# Text provided

◆ ◆ ◆ ◆

Sunday, December 03, 2006
Weekend Cookbook Challenge # 11 - Party Food
This is actually my second attempt to type this post because as I was doing it last night, in an effort to meet the deadline as we ate the "Party Food", my angelheart Eric knocked a stack of cookbooks off a chair ledge and they landed on the power strip! So, everything went down, and, of course, the server does not "emergency save" documents as does Windows. It was well after 10pm then, and I just decided I'd try again as soon as I got up this morning.
So, I've given away the theme to WCC #11 already: Party Food. Isn't every meal an invitation to party for us foodies? My angelheart Eric and I often host little dinner parties, wine tasting parties, and big events parties (mostly New Year's Eve), so I really wasn't sure how to tackle this month's theme. I just decided on something simple, for most of us are still full from feasting at Thanksgiving meals. The small party number went from five to three (including the hosts!). It was to be seen as a catch up over finger food, and it ended up being quite a lot to eat for 3, and we ate quite a bit of it over the course of a couple of hours. I made two types of dip, Bagna Cauda (from The Stinking Rose Restaurant Cookbook) and Muhamarra (from Claudia Roden's The New Book of Middle Eastern Food), Zucchini Frittata (it was meant to be zucchini fritters, but the batter kept sticking to the frying pan; the recipe is mostly modeled after one from Claudia Roden's fabulous Arabesque), and Brandy Creme Brulee (there is almost no need to cite a reference as I could have done this with my eyes closed, but the inspiration to add brandy came from Debbie Puente's Elegantly Easy Creme Brulee that my darling friend Lily gave to me almost two years ago). My angelheart Eric made Chicken Pieces Marinated in a Light Satay - his own recipe.

◆ ◆ ◆ ◆

# Data shown
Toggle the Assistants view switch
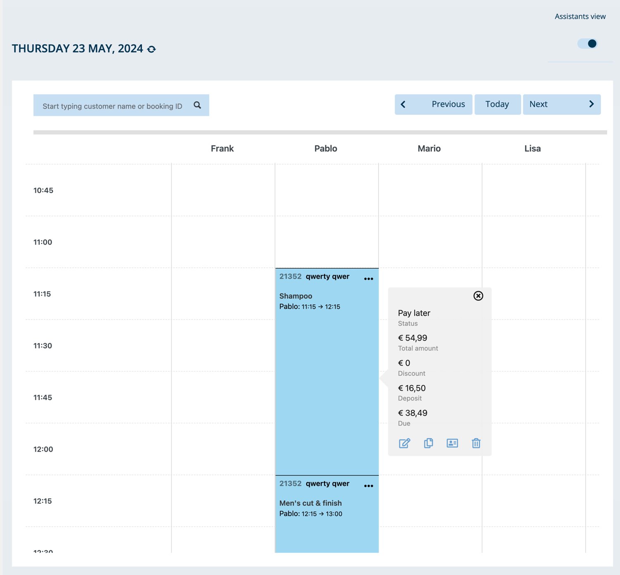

◆ ◆ ◆ ◆

# Tasks
(a) Rewrite the party food post from "Sunday, December 03, 2006" to "up this morning.", putting "extension cord" in place of "power strip".
(b) Using the party food post, decide whether each statement is correct, answering yes or no and quoting the words that settle it: (i) The party ended up with five guests. (ii) The frittata was originally meant to be zucchini fritters. (iii) Eric's chicken dish came from a published cookbook.
(c) Write the next part of the party food post, picking up after its final sentence.

# Solved tasks
(a)
Sunday, December 03, 2006
Weekend Cookbook Challenge # 11 - Party Food
This is actually my second attempt to type this post because as I was doing it last night, in an effort to meet the deadline as we ate the "Party Food", my angelheart Eric knocked a stack of cookbooks off a chair ledge and they landed on the extension cord! So, everything went down, and, of course, the server does not "emergency save" documents as does Windows. It was well after 10pm then, and I just decided I'd try again as soon as I got up this morning.

(b)
(i) No: "The small party number went from five to three (including the hosts!)."
(ii) Yes: "it was meant to be zucchini fritters, but the batter kept sticking to the frying pan"
(iii) No: "My angelheart Eric made Chicken Pieces Marinated in a Light Satay - his own recipe."

(c)
When I first moved to the U.S., my angelheart and I often had dinners with friends in Beverly Hills at The Stinking Rose, a garlic-themed restaurant. It is a high energy restaurant (on account of its lively staff and individually-themed rooms) with great food that is made consistently well (usually if I like something a lot the first time, I order it time and again). I always made sure there was bagna cauda (hot bath) on the table. I could have used Tamasin Day-Lewis' recipe from Tamasin's Weekend Food, but I wanted to recapture something from my early days in the U.S., and it has been a really long time since my angelheart and I were last at The Stinking Rose.
(from Andrea Froncilla and Jennifer Jeffrey's The Stinking Rose Restaurant Cookbook)
2 1/2 cups garlic cloves, skins intact (about 3 heads of garlic)
2 cups olive oil
1/4 cup unsalted butter (56.5g), cut into bits
6 anchovy fillets in olive oil (the recipe calls for a whole 2oz can)
1) Preheat oven to 275 deg. f. (135 deg. c.).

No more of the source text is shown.